When I was younger, upon arriving in another province when visiting extended family members, the response to the inevitable question “How was the flight?” always resulted in my parents announcing “It was a (insert number here) bag trip!” – referring to the number of sick bags I’d used. Cue mortification.
I’m not quite sure when or why it started. My parents took me on airplanes when I was quite young, but the first flight I really remember was one to Toronto for my uncle’s wedding when I was in elementary school. I got nauseous, I got sick, and it was awful. Ever since then, flying gets me worked up, which turns into anxiety, which turns into physical illness.
The problem with experiencing travel anxiety is that I love to travel! I love adventuring, wanderlusting, and immersing myself into the culture and experiences of new places. It’s the physical act of travelling that I have a problem with. Over the last few years, I’ve been slowly trying to overcome my travel anxiety. I’m not sure if it will ever fully go away, but I’ve found a few things that seem to help me work through it.
This may work for some people and not for others, but I have a prescription for anti-anxiety medication that I will take the night before travelling if I feel a panic attack coming on, or about an hour before the flight. It eases the knot in my stomach, and makes me a bit drowsy which is perfect for overnight flights.
About 30 – 45 minutes before boarding the flight, I find a quiet corner near the departure gate and meditate for 15 minutes. This involves breathing evenly, acknowledging my thoughts and releasing them, and repeating a personal mantra. I’ve only tried this for the past few flights that I’ve been on, but I find it immensely helpful for releasing stress from my nervous system and calming my mind.

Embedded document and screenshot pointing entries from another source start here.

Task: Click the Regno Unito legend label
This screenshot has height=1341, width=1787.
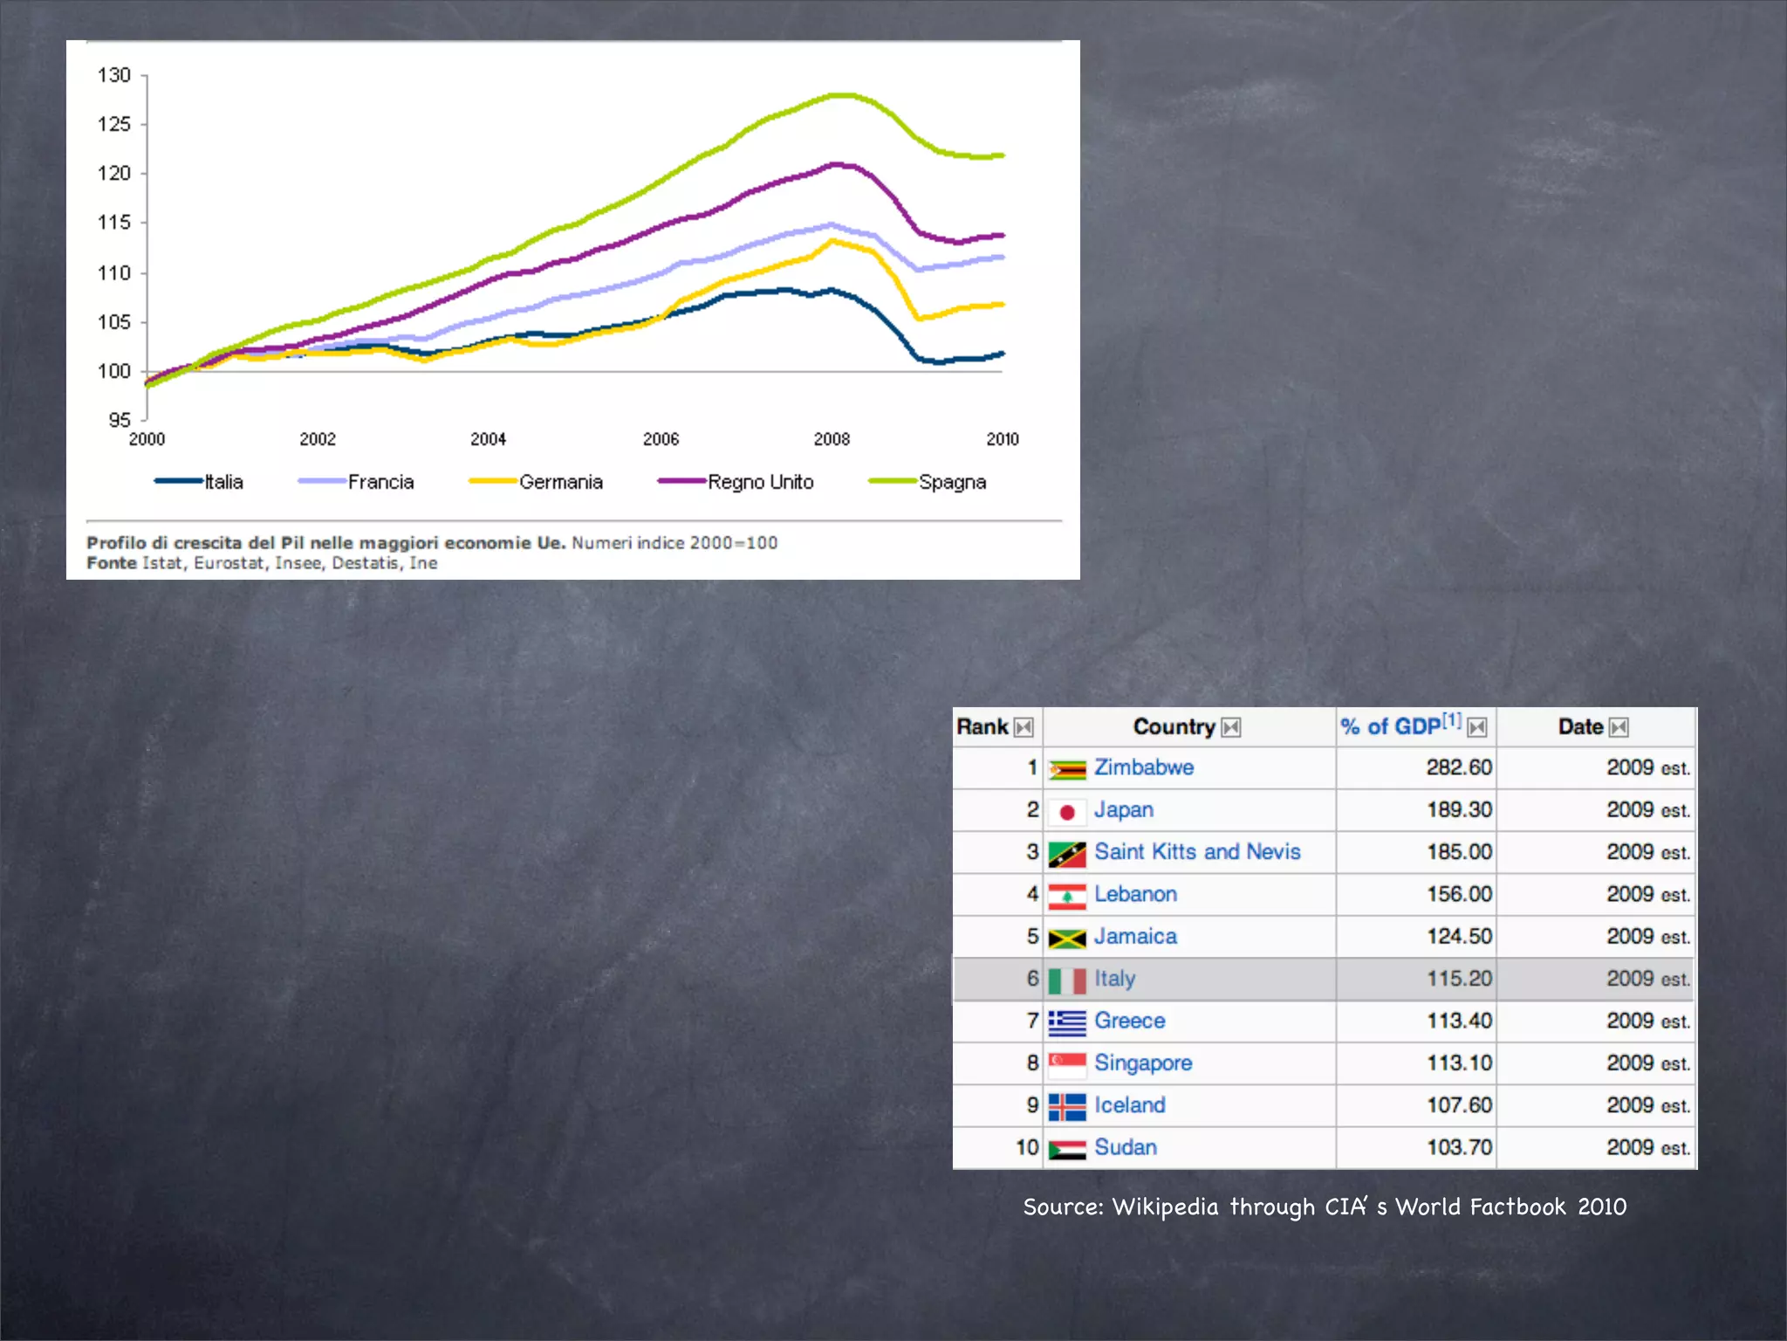Action: [760, 482]

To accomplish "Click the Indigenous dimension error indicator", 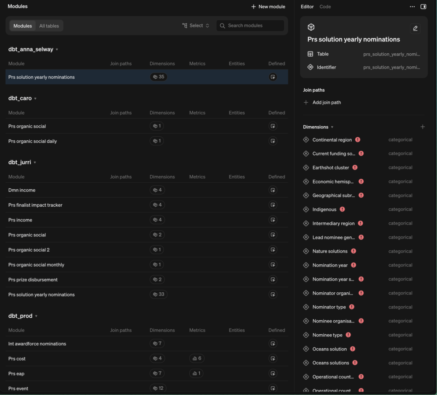I will coord(342,209).
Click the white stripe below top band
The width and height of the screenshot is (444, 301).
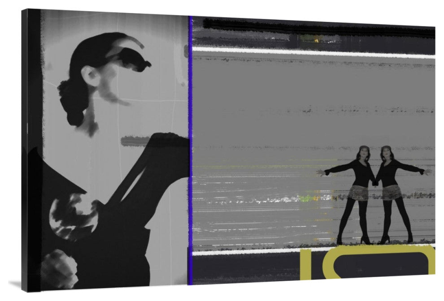(x=314, y=52)
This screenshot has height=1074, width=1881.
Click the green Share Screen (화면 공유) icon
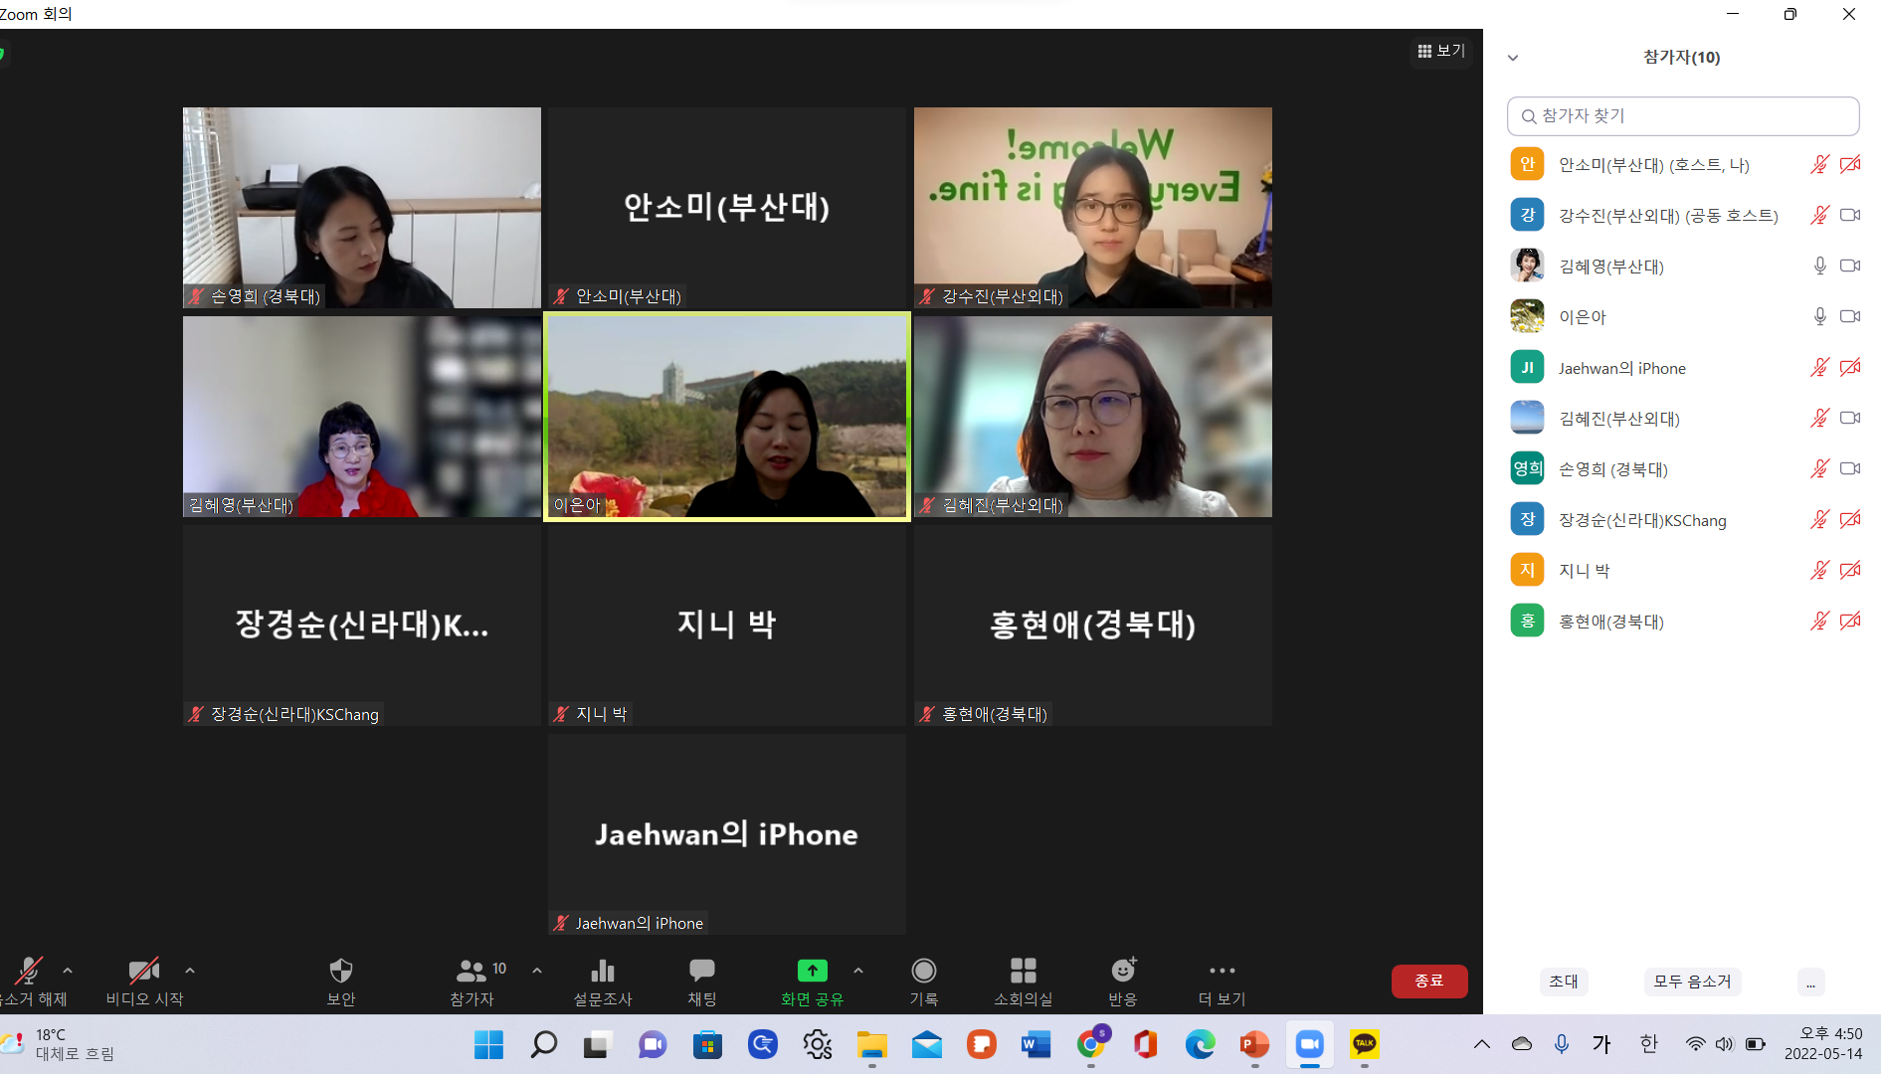click(x=812, y=972)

A recent addition to this routine is the action of rubbing a smooth stone in my fingers repeatedly while I’m on the plane. The repetition of turning the stone over in my hands gives my mind something else to focus on.
The location of my seat on the plane is pretty important. I feel most comfortable sitting in a window seat, where I can curl up against the side of the plane. The closer I am to the front of the plane, the faster I can get on and off of it. If there’s an option to pay more to sit at the front of the plane and have a bit more leg room, I’ll do it every time.
Having an iPod stocked full of music that can drown out the surrounding airplane noise is important. I can’t read on airplanes, and I don’t really watch movies or TV. Instead, I count down the hours left on the plane ride by comparing it to the number of music albums I need to listen to. For overnight flights I prefer soothing and calming music like Sufjan Stevens, Feist, Ingrid Michaelson, Jose Gonzales and The Lumineers. For daytime flights I like a mix of indie electronica like Phantogram, Sylvan Esso, Made in Heights and Alt-J. It’s a good way of focusing my attention on something other than my surroundings.
I’m not one to travel in skinny jeans and stilettos. I wear loose-fitting tops and pants with stretch, and I always bring extra layers like a jacket, a light sweater, a scarf, and a little pair of socks tucked in my purse for when my feet inevitably start freezing. The jacket and scarf also work as a pillow when I get sleepy. Clothing that feels comfortable gives me one less thing to be anxious about. There’s nothing worse than wearing an uncomfortable outfit in an uncomfortable situation.
I’ve been trying to travel more often and build up to longer flight times with the hopes that I’ll be able to stomach a flight over to Europe next year. I started with 1-2 hour flights to British Columbia, then 3-4 hour flights to Ontario, Arizona and California, then 5-6 hour flights to Mexico. I figure if I can get through a 6 hour flight home from Mexico, then a 6 hour flight over to Iceland and a short flight from there to Europe will feel like a breeze. So far so good!
Confession time: I’ve never flown solo before. I’ve always been with my husband Nathan, a family member, a school mate, or a friend. Sitting beside someone who I know when I’m flying is a big deal. It makes me feel calm, and it gives me a hand to squeeze during turbulence!
I actually just booked my first solo flight ever, and I’m excited and terrified all at once. I’ll be travelling from Edmonton to Vancouver to attend BlogPodium 2015 in September, with a group of friends flying into Vancouver from different cities. It’s a girls trip, so I’m leaving my husband at home. I feel like this will be a big step in building travel confidence.